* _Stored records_
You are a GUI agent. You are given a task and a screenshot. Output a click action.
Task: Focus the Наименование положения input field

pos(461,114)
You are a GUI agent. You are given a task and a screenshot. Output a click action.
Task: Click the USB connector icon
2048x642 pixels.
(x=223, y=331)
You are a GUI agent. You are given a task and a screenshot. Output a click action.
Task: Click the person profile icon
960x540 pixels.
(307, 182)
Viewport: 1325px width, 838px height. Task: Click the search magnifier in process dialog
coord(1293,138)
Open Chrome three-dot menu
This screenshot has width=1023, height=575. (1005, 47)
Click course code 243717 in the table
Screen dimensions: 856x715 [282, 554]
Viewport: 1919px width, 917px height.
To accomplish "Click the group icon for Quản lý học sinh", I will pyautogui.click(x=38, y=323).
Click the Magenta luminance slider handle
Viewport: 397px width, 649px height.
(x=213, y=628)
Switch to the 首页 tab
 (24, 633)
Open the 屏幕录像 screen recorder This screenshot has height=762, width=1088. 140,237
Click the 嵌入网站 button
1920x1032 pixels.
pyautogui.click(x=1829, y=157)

* _TASK_
Rewrite the stretch from the row containing "Viewport: 1919px width, 917px height." through the last row, replacing "group icon" with "people icon" and leaving everything else unchanged.

* _SOLUTION TO THIS PROBLEM_
Viewport: 1919px width, 917px height.
To accomplish "Click the people icon for Quản lý học sinh", I will pyautogui.click(x=38, y=323).
Click the Magenta luminance slider handle
Viewport: 397px width, 649px height.
(x=213, y=628)
Switch to the 首页 tab
 (24, 633)
Open the 屏幕录像 screen recorder This screenshot has height=762, width=1088. 140,237
Click the 嵌入网站 button
1920x1032 pixels.
pyautogui.click(x=1829, y=157)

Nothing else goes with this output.